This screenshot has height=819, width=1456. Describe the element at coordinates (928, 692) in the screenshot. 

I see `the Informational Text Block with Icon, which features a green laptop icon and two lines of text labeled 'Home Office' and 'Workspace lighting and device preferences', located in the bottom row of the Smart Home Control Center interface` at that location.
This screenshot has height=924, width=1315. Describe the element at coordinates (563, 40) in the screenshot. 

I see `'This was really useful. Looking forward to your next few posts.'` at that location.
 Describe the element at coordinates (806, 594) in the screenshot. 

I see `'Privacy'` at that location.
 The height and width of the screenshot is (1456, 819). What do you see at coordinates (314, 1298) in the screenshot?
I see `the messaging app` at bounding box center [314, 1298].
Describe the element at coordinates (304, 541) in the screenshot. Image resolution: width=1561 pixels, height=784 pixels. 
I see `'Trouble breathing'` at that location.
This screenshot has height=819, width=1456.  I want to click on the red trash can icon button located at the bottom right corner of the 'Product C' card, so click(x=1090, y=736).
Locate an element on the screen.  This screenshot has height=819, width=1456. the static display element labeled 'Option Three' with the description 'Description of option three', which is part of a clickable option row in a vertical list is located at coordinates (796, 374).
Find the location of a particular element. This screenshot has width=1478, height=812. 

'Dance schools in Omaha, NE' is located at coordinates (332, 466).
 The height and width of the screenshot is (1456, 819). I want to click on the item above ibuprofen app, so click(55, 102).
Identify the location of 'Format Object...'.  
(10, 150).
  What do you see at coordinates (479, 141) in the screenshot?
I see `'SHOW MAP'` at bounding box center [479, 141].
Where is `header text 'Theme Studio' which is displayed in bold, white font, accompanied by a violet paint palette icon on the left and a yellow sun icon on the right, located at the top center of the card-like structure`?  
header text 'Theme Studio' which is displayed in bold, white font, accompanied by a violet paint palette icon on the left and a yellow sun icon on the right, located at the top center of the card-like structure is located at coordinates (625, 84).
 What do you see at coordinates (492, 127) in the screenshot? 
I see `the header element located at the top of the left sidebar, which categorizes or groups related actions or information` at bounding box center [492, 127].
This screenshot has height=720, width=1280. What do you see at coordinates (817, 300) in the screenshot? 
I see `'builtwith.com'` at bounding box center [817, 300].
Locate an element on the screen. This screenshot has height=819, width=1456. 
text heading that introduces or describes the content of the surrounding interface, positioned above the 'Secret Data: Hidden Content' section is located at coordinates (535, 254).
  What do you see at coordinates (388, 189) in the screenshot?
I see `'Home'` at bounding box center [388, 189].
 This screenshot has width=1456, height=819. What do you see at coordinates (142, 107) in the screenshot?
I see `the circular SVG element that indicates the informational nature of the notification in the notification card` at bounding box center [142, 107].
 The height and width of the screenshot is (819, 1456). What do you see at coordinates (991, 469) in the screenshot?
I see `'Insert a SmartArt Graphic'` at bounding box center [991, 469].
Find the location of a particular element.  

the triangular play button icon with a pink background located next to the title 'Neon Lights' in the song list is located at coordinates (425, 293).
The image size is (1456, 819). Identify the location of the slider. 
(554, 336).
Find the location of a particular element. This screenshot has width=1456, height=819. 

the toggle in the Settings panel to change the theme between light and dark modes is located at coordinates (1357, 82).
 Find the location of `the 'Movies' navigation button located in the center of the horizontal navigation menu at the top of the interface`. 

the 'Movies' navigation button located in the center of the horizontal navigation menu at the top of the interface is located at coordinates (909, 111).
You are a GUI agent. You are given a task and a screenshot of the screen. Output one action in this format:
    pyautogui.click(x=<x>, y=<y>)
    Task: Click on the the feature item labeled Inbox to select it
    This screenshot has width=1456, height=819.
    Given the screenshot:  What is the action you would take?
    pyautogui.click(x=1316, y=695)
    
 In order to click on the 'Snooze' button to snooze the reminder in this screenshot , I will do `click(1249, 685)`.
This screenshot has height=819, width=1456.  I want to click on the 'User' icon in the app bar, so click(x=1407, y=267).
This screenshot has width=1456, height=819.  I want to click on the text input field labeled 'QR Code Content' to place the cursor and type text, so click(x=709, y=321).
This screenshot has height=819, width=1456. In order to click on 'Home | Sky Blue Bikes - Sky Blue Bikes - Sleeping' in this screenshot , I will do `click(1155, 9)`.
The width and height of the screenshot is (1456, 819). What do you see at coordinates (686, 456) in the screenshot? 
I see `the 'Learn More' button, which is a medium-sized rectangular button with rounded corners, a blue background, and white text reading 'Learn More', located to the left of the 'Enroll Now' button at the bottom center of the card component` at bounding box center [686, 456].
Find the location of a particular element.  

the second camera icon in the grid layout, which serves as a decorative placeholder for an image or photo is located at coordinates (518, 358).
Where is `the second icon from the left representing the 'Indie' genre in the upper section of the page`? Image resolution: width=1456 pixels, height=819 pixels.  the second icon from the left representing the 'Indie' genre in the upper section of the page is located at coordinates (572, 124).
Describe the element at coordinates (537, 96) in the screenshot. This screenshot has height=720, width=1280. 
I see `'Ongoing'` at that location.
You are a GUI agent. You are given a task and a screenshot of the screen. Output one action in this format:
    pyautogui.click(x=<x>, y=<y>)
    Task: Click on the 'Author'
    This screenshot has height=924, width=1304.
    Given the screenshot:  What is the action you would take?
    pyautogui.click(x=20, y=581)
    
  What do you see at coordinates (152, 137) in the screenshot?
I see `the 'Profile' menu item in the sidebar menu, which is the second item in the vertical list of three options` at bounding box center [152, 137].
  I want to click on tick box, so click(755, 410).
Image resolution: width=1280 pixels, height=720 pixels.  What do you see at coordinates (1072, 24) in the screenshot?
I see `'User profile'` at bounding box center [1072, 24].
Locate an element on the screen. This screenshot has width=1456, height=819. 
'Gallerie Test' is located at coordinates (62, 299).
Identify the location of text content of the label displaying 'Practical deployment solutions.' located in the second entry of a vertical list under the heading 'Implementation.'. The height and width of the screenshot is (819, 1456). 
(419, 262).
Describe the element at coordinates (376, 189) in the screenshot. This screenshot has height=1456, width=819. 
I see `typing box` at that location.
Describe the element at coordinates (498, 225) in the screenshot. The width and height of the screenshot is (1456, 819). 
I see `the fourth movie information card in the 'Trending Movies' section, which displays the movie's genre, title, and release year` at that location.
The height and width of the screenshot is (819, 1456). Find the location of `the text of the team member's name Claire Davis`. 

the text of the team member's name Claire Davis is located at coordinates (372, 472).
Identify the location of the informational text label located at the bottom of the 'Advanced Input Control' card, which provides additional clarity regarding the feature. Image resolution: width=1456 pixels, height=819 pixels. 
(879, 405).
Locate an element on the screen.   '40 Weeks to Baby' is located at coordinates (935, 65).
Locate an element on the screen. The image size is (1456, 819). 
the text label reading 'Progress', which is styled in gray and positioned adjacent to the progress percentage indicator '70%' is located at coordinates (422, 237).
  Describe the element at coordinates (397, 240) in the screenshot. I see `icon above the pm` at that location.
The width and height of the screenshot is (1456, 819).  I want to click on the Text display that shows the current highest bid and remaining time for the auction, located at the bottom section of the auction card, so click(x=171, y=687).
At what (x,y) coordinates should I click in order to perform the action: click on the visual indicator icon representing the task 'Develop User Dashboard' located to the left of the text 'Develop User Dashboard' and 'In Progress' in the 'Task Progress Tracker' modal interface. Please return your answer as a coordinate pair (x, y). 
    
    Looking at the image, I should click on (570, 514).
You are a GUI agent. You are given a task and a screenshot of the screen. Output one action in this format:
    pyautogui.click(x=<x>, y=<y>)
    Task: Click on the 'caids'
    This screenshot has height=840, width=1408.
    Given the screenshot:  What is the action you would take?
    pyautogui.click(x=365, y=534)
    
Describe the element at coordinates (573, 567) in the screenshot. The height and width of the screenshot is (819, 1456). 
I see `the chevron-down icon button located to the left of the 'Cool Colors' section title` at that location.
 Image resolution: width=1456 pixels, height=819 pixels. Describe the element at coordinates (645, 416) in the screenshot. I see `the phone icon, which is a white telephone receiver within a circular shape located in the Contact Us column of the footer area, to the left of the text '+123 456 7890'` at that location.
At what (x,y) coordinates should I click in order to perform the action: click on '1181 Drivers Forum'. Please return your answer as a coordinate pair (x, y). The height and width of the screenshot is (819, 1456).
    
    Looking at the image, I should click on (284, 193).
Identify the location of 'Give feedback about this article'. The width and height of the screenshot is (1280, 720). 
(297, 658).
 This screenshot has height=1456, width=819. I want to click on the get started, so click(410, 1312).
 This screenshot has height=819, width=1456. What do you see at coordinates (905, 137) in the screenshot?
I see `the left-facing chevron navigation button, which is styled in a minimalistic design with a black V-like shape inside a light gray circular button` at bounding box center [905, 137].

===============

Rewrite the part of the records that opens with the line containing "so click(x=709, y=321)." and closes with the line containing "This screenshot has height=819, width=1456. In", replacing "screenshot" with "capture" and leaving everything else unchanged.

This capture has width=1456, height=819.  I want to click on the text input field labeled 'QR Code Content' to place the cursor and type text, so click(x=709, y=321).
This capture has height=819, width=1456. In order to click on 'Home | Sky Blue Bikes - Sky Blue Bikes - Sleeping' in this capture , I will do `click(1155, 9)`.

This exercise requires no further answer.